Business Credit Line
Later down the line, you may apply to receive a credit line. Similar to a credit card (though not the same), with just a more significant amount.
It’s important to keep repaying it every 30 days, otherwise it may automatically convert to a term loan with not so great terms.
Business Term Loan
Loan Terms work very differently. They are based on many factors:
- Amount of monthly sales went through the account.
- Average monthly account balance
- Business Credit Score (discussed above)
- Personal Credit Score
- Loan use (you actually have to provide a business plan that shows how you intend to use it and how you plan to repay it)
6. SBA Loans
SBA loans a type of business loan, that is guaranteed by the federal government to be repaid by some % of the loaned amount.
For example, you apply for $100k SBA loan, and Small Business Administration guarantees 50% of the loan, in case you fail to pay, so banks are more relaxed on their requirements.
SBA loans are optional for businesses who’s business owners have a bad credit or not enough historical data to be approved.
Usually SBA loans take a long application and approval process.

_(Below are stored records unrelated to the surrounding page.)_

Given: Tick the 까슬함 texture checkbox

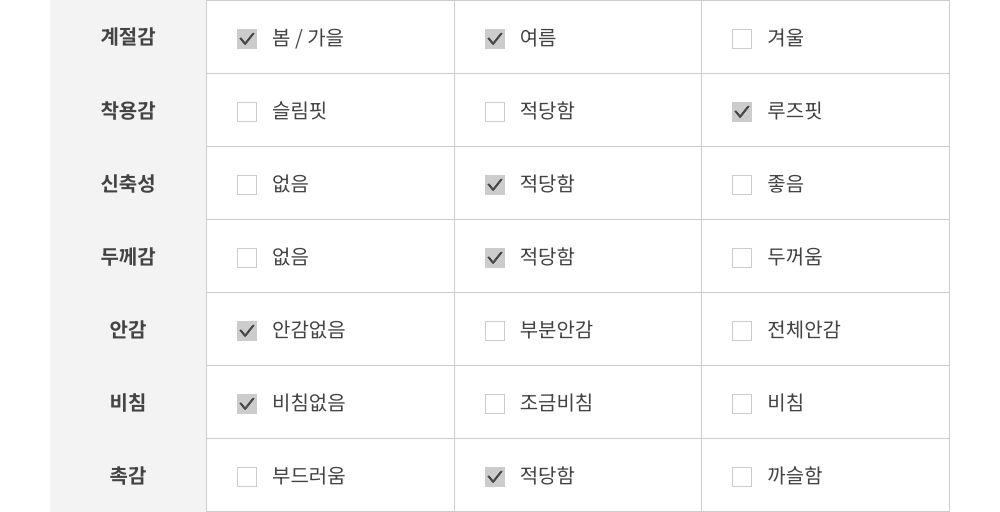Looking at the screenshot, I should coord(742,477).
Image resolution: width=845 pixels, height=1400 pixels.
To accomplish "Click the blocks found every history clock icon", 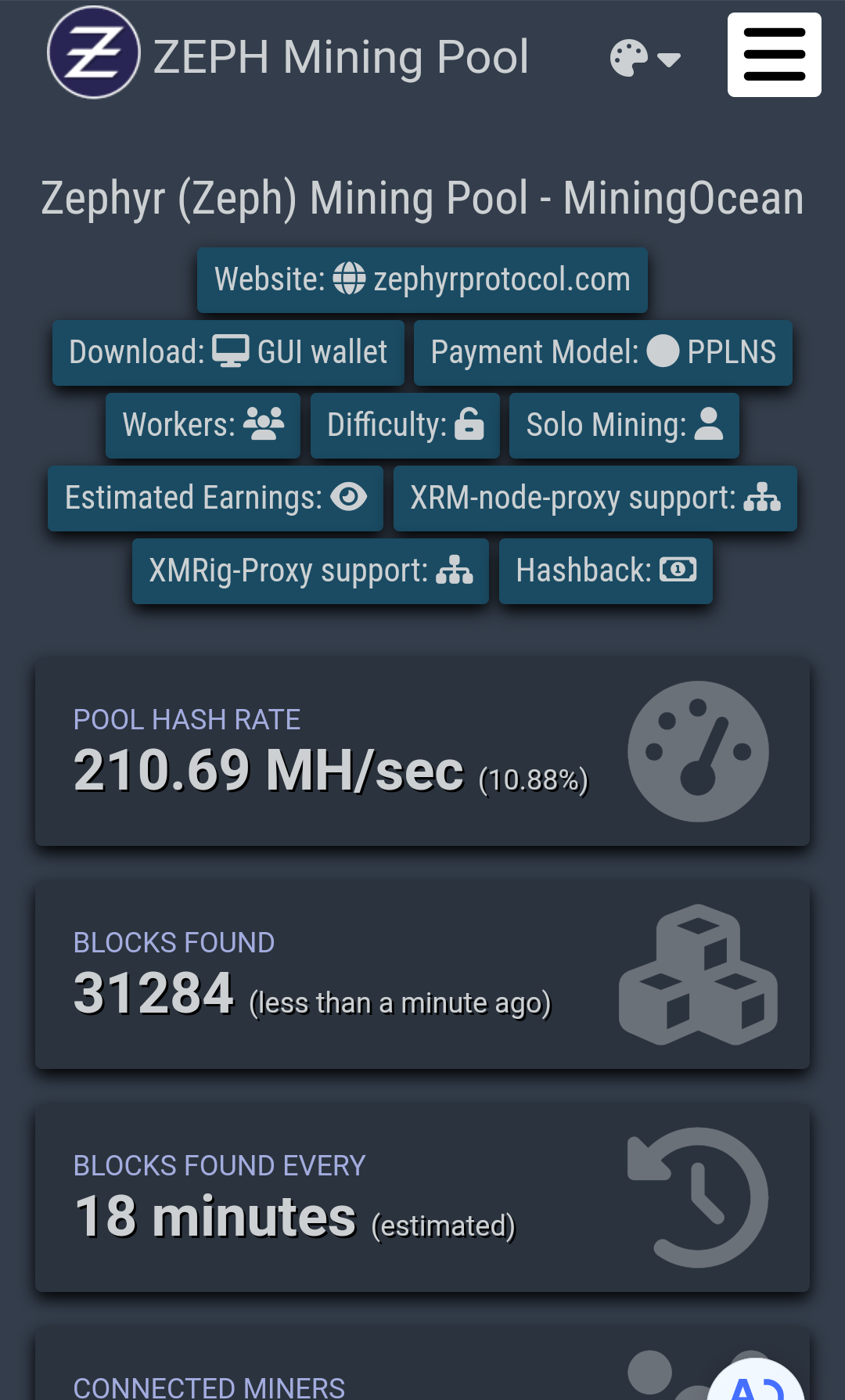I will (x=698, y=1197).
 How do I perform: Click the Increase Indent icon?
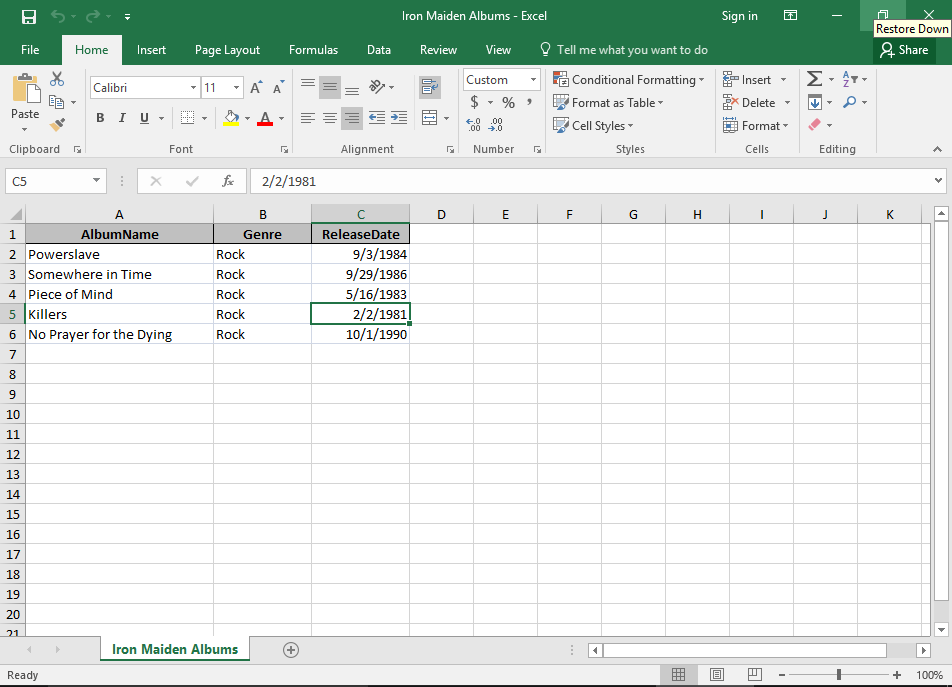pos(399,118)
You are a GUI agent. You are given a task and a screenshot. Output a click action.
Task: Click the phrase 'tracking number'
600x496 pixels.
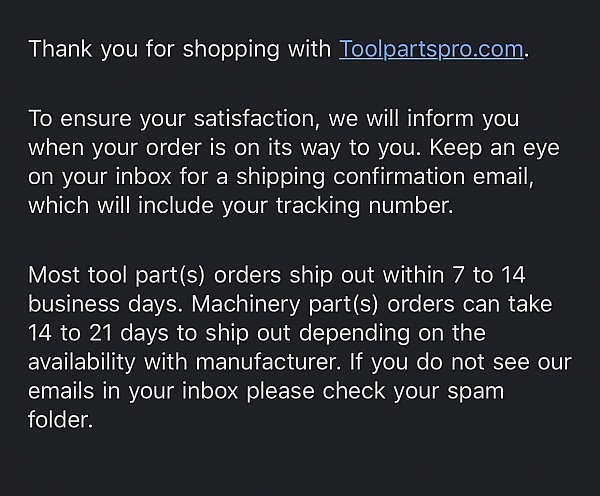click(362, 206)
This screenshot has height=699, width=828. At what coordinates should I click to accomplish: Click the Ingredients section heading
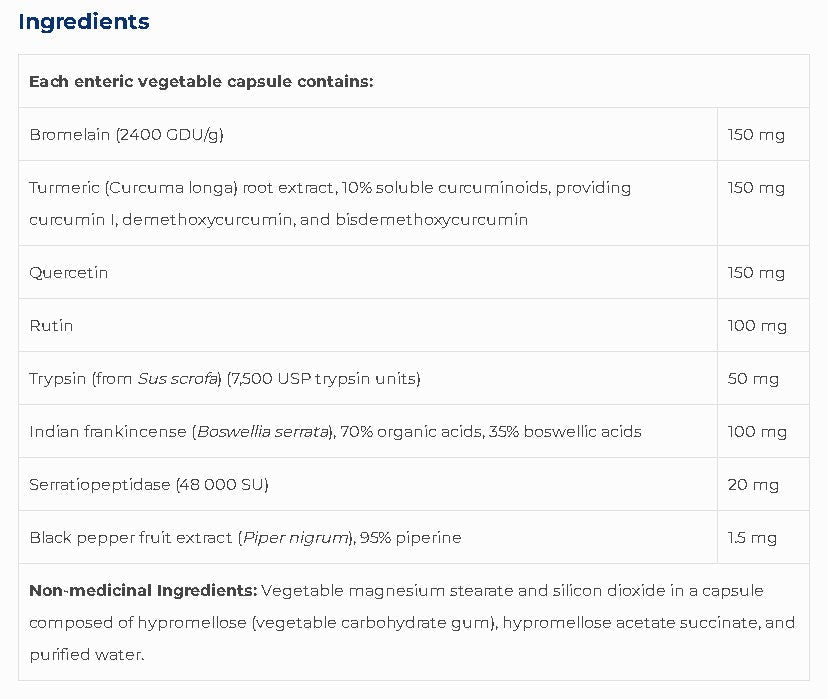pos(84,22)
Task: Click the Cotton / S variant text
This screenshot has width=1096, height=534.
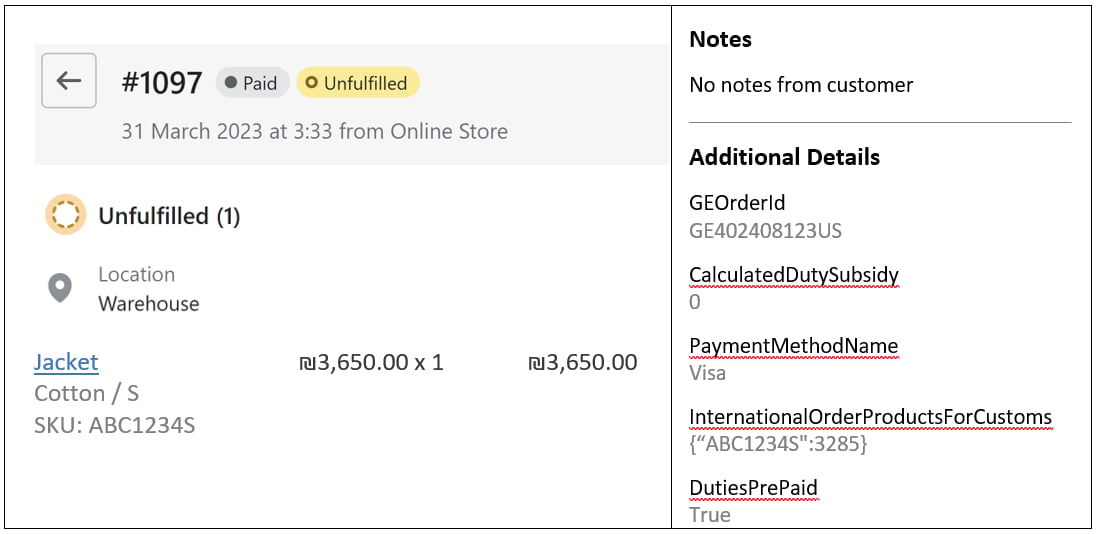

Complex paper work and vetting processes. Applicants must be legal residents or citizens in US with Social Security.
One of the many overlooked types of funding is awards. Many for-profit and non-profit organizations have annual awards. Usually your company needs to fit in a strict criteria to be able to apply. Some organizations that have awards are: Cartier, Tory Burch, Girlboss etc.
If your company is non-profit or has an important mission that aligns with specific grants, you may be able to apply for such.
For example, there may be diversity and inclusion grants for small business, in order to receive it, your business may be required to give job opportunities to minorities or people of color within 1-2 years.
You put an application with your business plans on doing that. After receiving it, you need to create yearly reports on the progress of the project. You may request time extension if you are falling behind on the project, but still show a clear path on how you are on the way to complete it. In some rare cases, grants may be revoked if business failed to deliver on it’s promise.
Similar to Awards, many companies would match a private contribution to a business that needs a loan for a cause. I don’t personally have much experience with microloans, however many businesses get this type of funding.
Examples of websites that offer them: Kiva and Accion USA.
Congratulations! Business funding is no longer a mystery for you, or so we hope.